Le chiffrage type publié sur cette page part de 105 m², en zone H2c : après un bouquet complet, la consommation recule d'environ 13 000 kWh par an, soit près de 1 400 € au tarif de référence. Côté financement, l'assiette est plafonnée à 40 000 € HT dès trois classes gagnées, l'aide ANAH s'échelonne de 4 000 € à 32 000 € selon le revenu fiscal de référence, et l'accompagnement obligatoire est pris en charge jusqu'à 2 000 €.

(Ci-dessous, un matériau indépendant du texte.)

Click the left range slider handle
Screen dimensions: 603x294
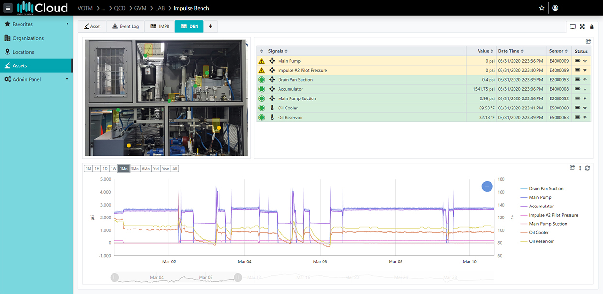[x=115, y=277]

La part de logements occupés par leur propriétaire indique en creux le volume du parc locatif privé concerné, et les données de Rivel le montrent nettement. On relève 83 % de propriétaires occupants, 25 diagnostics publiés par l'ADEME, 219 habitants, en zone climatique H2c. Ces valeurs ne décident d'aucun projet à elles seules, mais elles fixent l'ordre de grandeur dans lequel un chiffrage à Rivel est crédible.
Une moyenne de 1.99 personne(s) par logement à Rivel : ce chiffre paraît anodin, il commande pourtant le débit de ventilation, le volume d'eau chaude et donc la cohérence de la remise à niveau d'un logement mis en location avec le reste du bouquet.

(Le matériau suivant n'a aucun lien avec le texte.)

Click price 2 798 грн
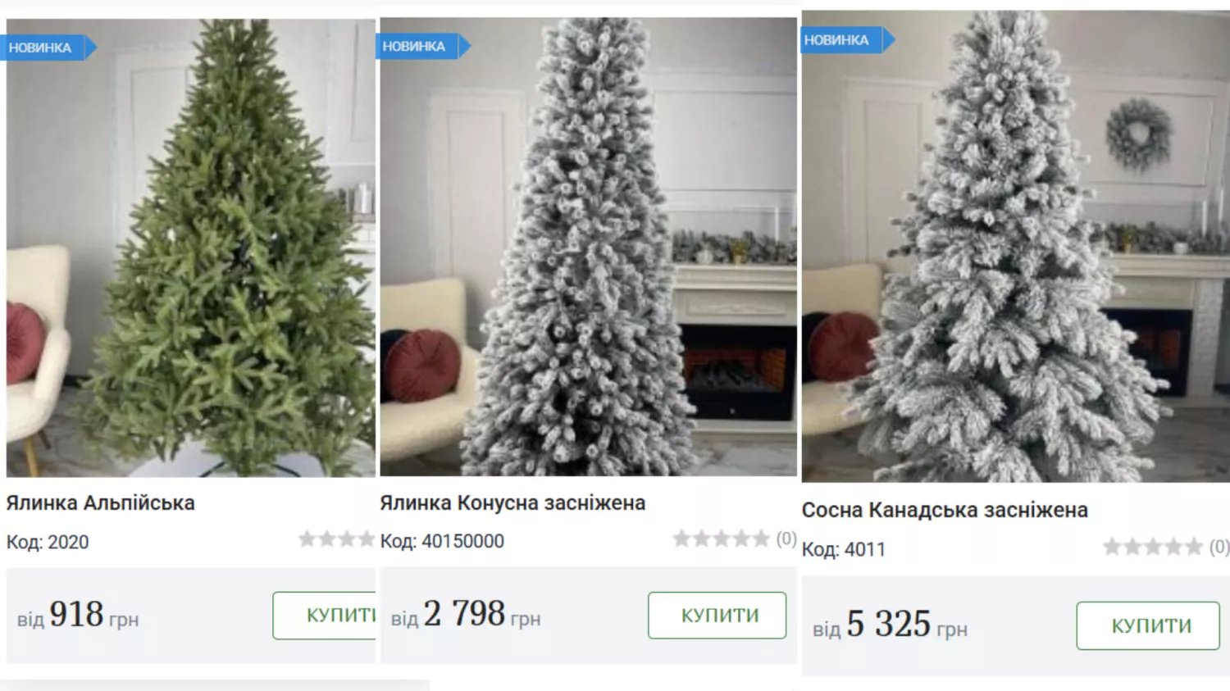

Calendrier administratif à Rivel : dépôt du dossier, accord préalable, puis travaux — jamais l'inverse. Engager la remise à niveau d'un logement mis en location avant l'accord fait perdre l'intégralité de l'aide, soit jusqu'à 32 000 €, sans recours possible.
Qui décide, et donc qui finance : 83 % de propriétaires occupants à Rivel, soit environ 91 logements. Pour la remise à niveau d'un logement mis en location, cela signifie autant de dossiers décidables sans mandat de gestion, le solde relevant du parc locatif et donc d'un montage bailleur distinct.
Le gain se calcule, il ne s'annonce pas : la remise à niveau d'un logement mis en location traite 40 à 60 % du besoin. Appliqué au cas de référence à Rivel, en zone H2c, cela ramène 9 455 à 14 182 kWh par an, valorisés 1 015 € à 1 523 € au tarif conventionnel 2026.
Le parc local commande la faisabilité : sur 110 résidences principales, on estime 102 maisons individuelles (93 %) à Rivel. La vacance du logement pendant les travaux lourds y devient l'arbitrage dominant, bien avant le choix de matériau, pour la remise à niveau d'un logement mis en location.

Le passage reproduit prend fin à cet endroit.